Copy the following records word for word, leaving out the pictures.

(Screenshot and document pointing records)
-- BEGIN --

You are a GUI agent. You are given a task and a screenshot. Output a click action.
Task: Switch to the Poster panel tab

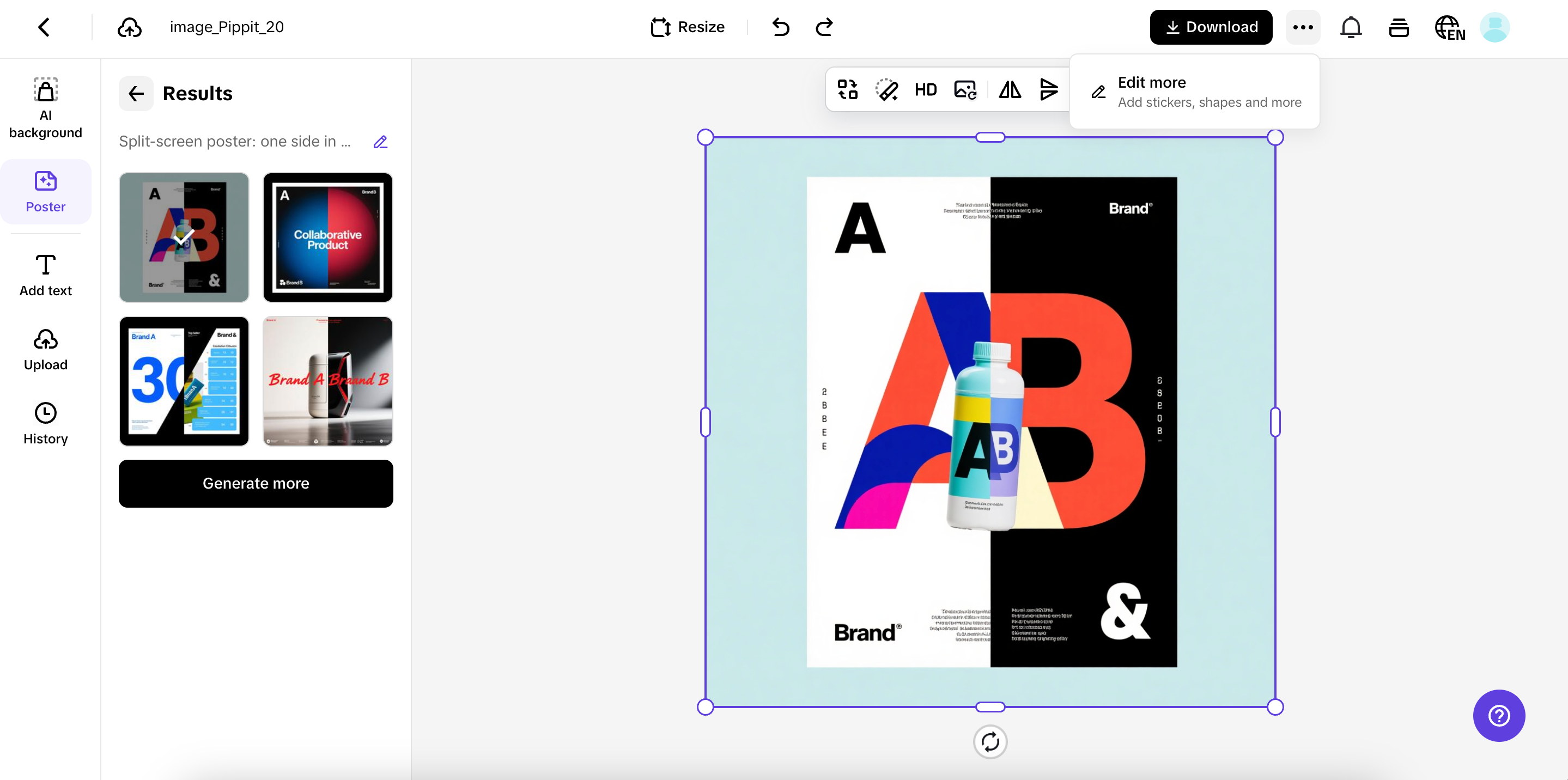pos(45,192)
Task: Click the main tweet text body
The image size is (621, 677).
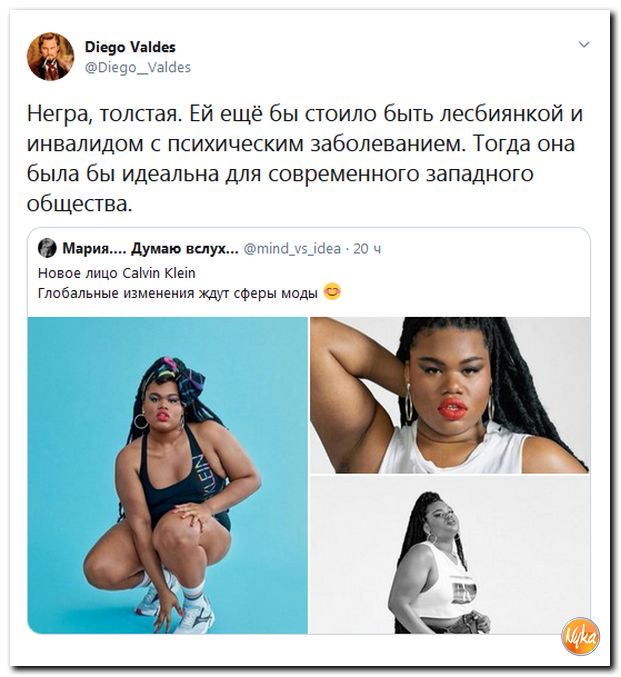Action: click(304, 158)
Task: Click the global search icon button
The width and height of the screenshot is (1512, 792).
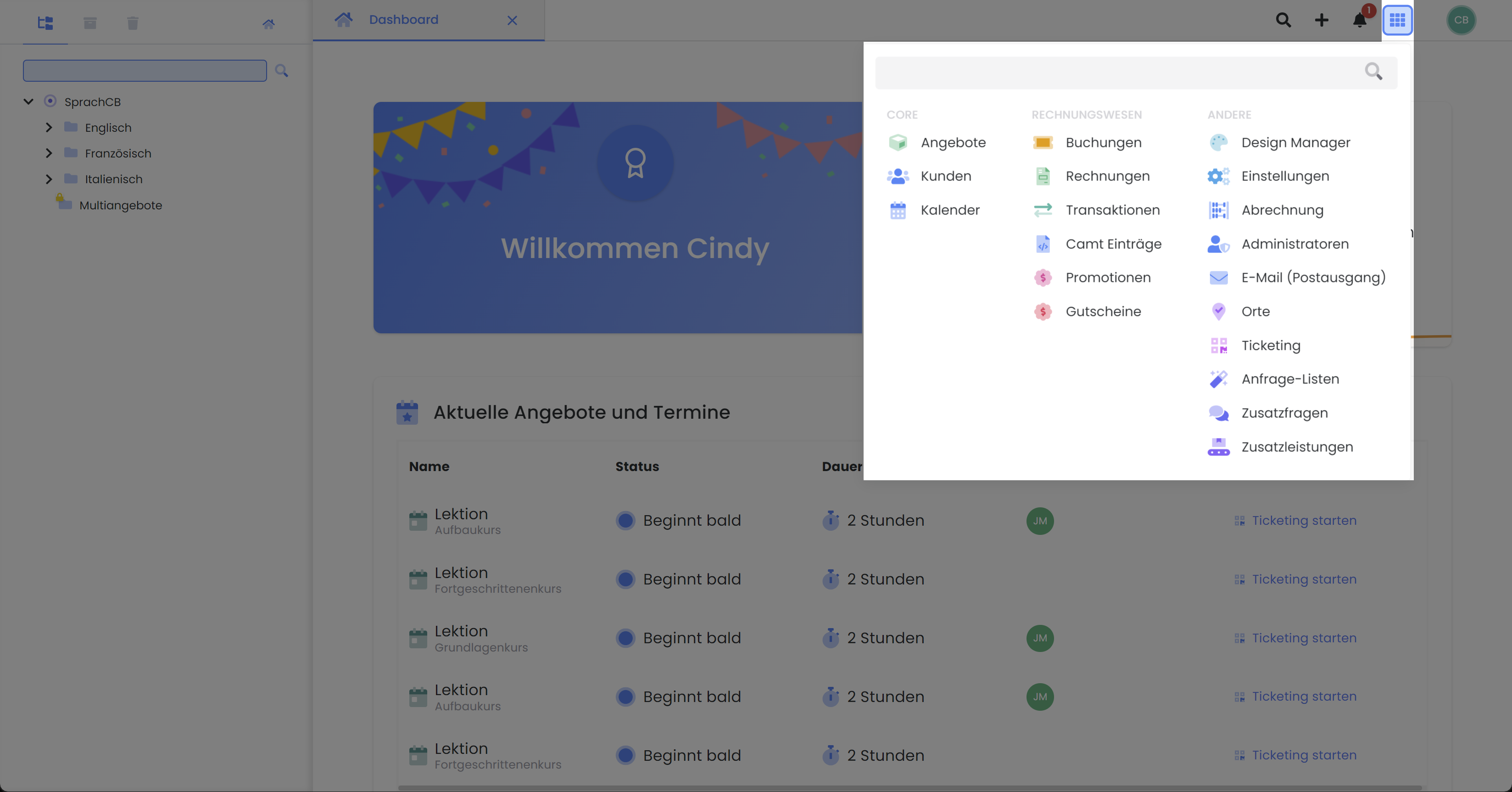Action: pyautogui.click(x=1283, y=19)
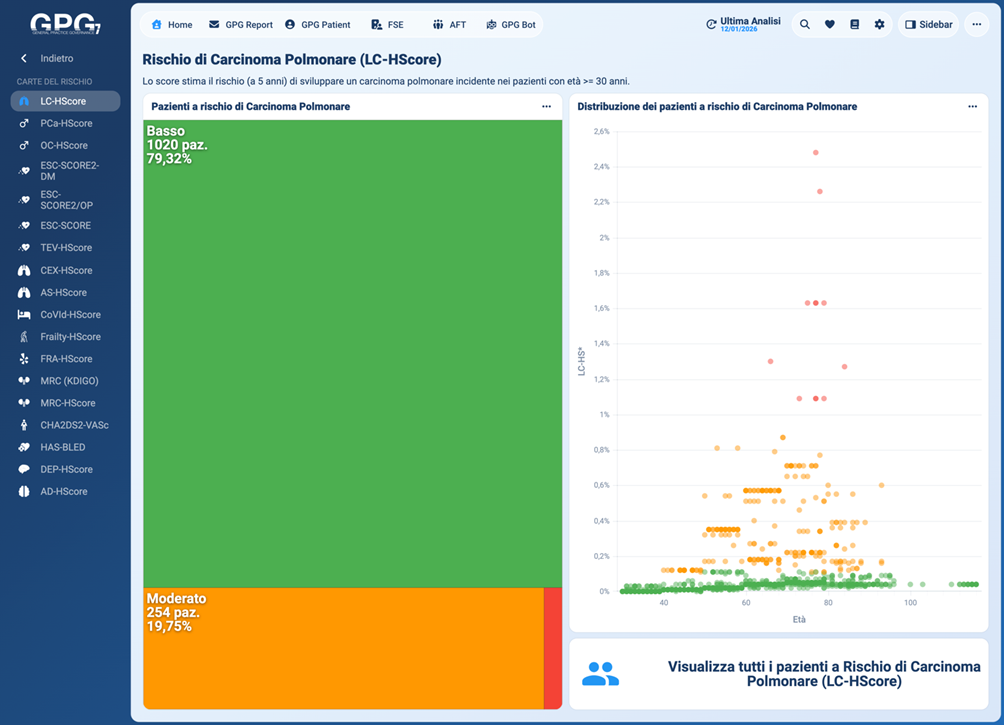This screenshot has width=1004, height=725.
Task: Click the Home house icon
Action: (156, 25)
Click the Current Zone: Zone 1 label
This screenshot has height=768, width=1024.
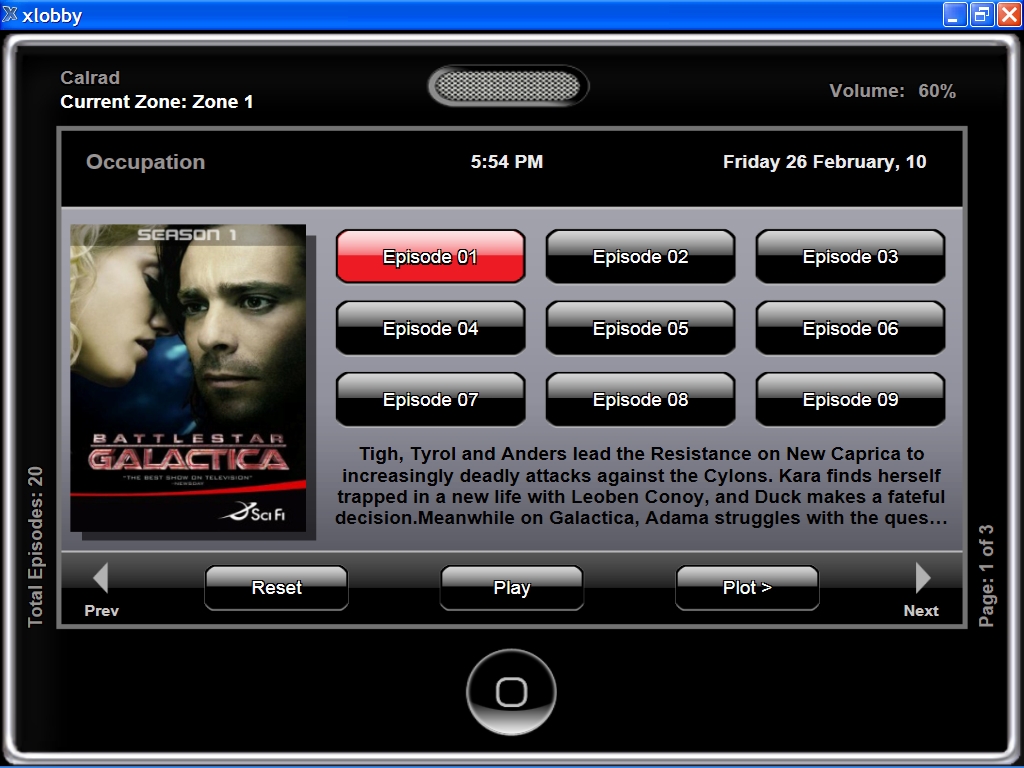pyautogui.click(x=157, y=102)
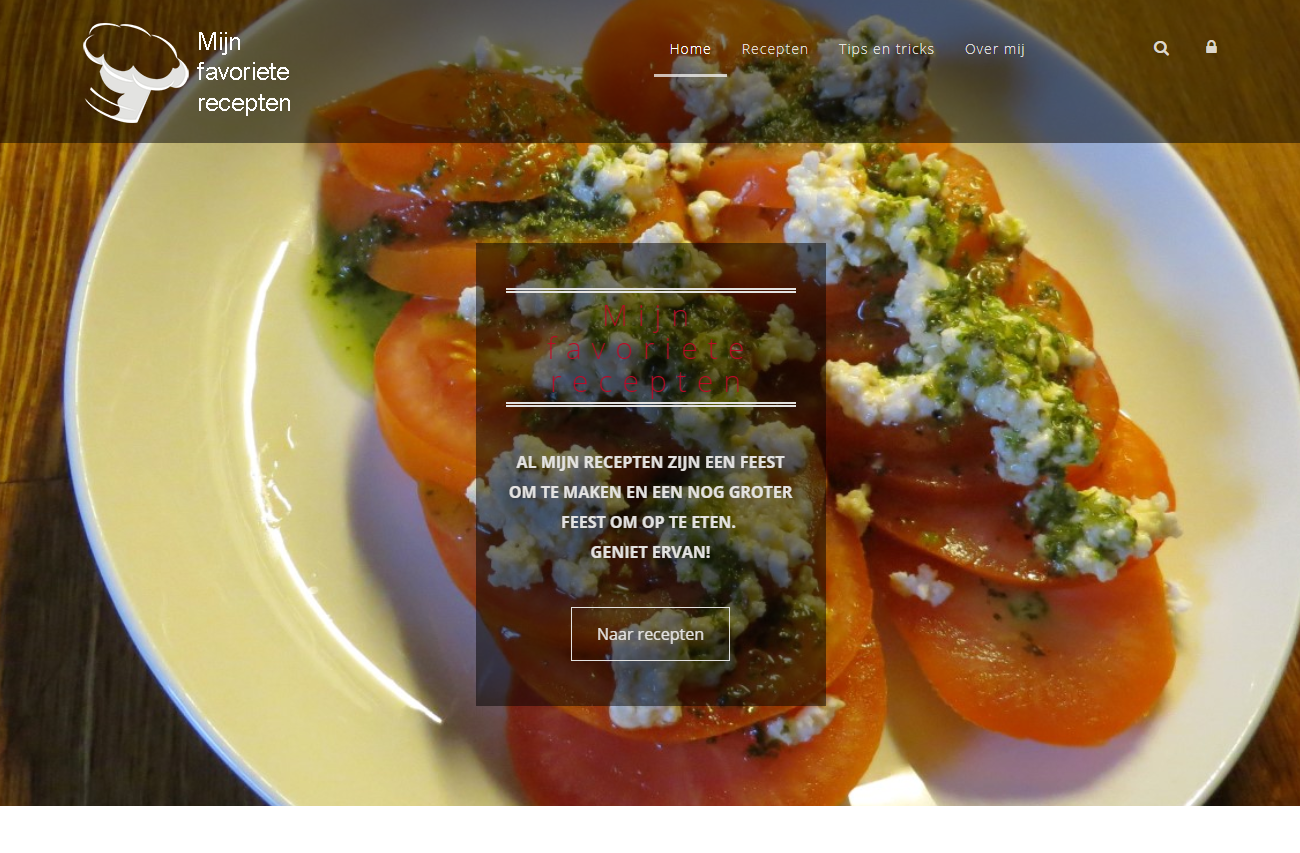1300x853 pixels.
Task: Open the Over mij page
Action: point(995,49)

-- END --

- [Result of this exercise]
You are a GUI agent. You are given a task and a screenshot. Output a click action.
Task: Switch to the Poster panel tab

pos(45,192)
Task: Click the main tweet text body
The image size is (621, 677).
Action: click(304, 158)
Task: Click the global search icon button
The width and height of the screenshot is (1512, 792).
Action: pyautogui.click(x=1283, y=19)
This screenshot has width=1004, height=725.
Task: Click the Home house icon
Action: (156, 25)
Click the Current Zone: Zone 1 label
This screenshot has height=768, width=1024.
pyautogui.click(x=157, y=102)
1300x853 pixels.
Task: Open the Over mij page
Action: point(995,49)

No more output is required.